On the other hand, if the film fails to bring out literary themes faithfully, no matter how closely it follows the original plot points or characters, it is a “bad” adaptation. Notice that this is quite different from saying that it is a bad film qua film. It’s possible, for instance, that the 1999 film, The End of the Affair, is of passable quality as a movie qua movie (I recuse myself from trying to judge it on these grounds) while being a truly execrable film adaptation qua adaptation (which is still my assessment, although I’m planning to re-watch both the 1955 and 1999 films, to see if my opinion still holds).
At any rate, it is a truly intrepid (or, sometimes, ignorant) filmmaker who dares to make a screen version of a beloved literary work. Fortunately, Peter Jackson is a great storyteller for the big screen, so I’m willing to bet that his Hobbit films will be more than worth the ticket price, even if it does turn out that he has deviated from Tolkien’s story in some significant way. The fact that he is splitting the novel, to create two films, suggests that he did not want to leave out a single interesting detail. (I turn a deaf ear to the cynics who suggest that he simply wants to milk the Tolkien cash cow for all it is worth.) I certainly am looking to seeing the new film.

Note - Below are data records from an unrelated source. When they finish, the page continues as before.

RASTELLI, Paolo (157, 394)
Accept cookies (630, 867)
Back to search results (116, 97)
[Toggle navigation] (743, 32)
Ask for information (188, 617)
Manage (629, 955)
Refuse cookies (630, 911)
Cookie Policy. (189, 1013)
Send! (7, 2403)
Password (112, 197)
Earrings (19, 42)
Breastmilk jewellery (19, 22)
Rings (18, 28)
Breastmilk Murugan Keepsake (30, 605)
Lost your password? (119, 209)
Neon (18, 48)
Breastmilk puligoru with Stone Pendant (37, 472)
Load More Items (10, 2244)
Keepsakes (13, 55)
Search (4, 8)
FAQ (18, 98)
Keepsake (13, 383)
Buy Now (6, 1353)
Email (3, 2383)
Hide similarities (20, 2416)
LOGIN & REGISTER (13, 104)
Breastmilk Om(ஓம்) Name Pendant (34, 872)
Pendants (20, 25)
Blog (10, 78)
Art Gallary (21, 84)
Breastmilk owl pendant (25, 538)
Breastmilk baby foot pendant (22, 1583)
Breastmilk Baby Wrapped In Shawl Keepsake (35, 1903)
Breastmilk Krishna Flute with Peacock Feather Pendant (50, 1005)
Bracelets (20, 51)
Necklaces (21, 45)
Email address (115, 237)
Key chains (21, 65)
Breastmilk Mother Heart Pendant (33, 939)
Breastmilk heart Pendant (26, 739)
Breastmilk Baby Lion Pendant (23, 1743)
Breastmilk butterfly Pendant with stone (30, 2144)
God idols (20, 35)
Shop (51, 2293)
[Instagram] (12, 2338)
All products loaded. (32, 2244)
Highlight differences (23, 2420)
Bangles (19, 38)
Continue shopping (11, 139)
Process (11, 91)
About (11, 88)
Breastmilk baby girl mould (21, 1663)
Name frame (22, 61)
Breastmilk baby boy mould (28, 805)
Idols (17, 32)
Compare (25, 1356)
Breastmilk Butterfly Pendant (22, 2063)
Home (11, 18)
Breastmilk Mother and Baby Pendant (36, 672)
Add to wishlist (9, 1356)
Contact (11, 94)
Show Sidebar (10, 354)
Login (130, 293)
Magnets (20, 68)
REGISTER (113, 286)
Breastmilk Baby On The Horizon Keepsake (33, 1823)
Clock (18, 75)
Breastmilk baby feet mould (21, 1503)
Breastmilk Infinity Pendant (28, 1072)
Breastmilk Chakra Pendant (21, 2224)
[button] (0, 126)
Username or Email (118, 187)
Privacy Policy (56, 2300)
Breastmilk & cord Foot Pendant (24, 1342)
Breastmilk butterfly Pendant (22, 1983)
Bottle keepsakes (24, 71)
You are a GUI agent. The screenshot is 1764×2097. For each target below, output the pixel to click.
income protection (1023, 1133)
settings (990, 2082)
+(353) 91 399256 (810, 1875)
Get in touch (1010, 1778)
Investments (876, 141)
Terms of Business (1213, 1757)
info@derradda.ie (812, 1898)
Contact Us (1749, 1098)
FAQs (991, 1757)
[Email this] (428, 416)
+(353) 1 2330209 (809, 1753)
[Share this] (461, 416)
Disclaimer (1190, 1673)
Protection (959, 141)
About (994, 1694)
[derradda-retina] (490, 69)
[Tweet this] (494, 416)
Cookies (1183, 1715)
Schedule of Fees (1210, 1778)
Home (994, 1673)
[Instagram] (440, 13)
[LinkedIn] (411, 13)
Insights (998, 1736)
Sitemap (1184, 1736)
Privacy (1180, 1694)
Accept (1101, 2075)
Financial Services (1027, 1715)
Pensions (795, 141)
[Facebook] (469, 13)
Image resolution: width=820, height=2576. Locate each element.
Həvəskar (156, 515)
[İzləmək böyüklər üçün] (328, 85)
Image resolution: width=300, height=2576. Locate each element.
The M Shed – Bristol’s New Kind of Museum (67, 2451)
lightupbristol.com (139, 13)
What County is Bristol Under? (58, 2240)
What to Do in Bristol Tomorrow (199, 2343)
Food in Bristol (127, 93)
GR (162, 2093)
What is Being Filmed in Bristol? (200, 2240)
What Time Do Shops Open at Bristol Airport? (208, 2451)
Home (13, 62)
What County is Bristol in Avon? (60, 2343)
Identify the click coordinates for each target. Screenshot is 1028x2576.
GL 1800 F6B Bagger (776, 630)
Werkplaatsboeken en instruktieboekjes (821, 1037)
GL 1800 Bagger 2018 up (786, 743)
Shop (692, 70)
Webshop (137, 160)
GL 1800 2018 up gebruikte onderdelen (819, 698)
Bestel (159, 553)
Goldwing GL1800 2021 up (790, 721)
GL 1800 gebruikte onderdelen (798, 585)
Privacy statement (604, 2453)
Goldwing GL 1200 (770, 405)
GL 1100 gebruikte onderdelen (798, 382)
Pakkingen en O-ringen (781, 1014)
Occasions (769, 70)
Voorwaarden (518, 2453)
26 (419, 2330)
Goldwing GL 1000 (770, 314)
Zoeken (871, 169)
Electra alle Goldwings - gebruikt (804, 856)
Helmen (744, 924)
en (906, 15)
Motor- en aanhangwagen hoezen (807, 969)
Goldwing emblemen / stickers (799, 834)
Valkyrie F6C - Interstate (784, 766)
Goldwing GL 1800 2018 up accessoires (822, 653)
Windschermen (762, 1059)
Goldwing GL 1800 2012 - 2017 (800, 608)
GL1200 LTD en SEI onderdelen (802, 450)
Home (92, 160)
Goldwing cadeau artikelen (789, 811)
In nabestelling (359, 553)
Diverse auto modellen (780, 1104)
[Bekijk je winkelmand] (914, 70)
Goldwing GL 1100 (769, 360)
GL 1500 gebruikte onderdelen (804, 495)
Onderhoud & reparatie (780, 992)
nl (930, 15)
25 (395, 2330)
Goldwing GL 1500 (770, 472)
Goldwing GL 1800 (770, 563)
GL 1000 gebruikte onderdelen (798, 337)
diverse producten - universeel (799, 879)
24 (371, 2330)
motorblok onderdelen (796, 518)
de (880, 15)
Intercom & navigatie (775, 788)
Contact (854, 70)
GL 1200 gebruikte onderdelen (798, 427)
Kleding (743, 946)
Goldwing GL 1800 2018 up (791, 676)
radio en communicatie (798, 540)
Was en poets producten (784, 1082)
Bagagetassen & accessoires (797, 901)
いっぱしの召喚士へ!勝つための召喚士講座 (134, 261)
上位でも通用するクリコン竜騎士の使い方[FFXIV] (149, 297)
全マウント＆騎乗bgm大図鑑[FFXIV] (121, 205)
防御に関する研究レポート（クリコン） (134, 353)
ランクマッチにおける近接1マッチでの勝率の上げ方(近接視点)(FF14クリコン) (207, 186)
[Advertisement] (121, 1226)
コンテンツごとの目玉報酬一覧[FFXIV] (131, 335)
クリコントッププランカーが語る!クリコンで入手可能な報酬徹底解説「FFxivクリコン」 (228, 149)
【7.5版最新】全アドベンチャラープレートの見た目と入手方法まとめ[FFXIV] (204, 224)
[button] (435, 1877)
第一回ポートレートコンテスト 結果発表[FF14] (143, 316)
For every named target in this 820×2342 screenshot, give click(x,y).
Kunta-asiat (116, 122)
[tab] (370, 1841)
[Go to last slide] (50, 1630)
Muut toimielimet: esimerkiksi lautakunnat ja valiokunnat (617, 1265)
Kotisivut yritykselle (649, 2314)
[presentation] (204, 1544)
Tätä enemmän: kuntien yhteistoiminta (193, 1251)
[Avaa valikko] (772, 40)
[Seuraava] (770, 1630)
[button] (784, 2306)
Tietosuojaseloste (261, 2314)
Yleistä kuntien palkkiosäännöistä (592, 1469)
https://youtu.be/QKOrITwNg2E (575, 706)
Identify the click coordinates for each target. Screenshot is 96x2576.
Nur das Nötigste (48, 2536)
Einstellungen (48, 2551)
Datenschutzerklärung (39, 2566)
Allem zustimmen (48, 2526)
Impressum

By the way, if you are one of those people who like seeing film adaptations of literary works (or discovering that a film you’ve enjoyed is based on a book you’ve never read), you should take a look at Movies for Booklovers, a section of a larger web site called The Greatest Literature ofAll Time which lists and reviews film versions of great literary works.Meanwhile, anyone who both loves Tolkien’s The Hobbit and is looking forward to the Peter Jackson film might think twice before re-reading the novel before seeing the movie. Try to enjoy the movie for what it is before comparing it to the book that Tolkien wrote. If you’re lucky, you’ll find that it succeeds both as a movie and as a film adaptation of a beloved literary work.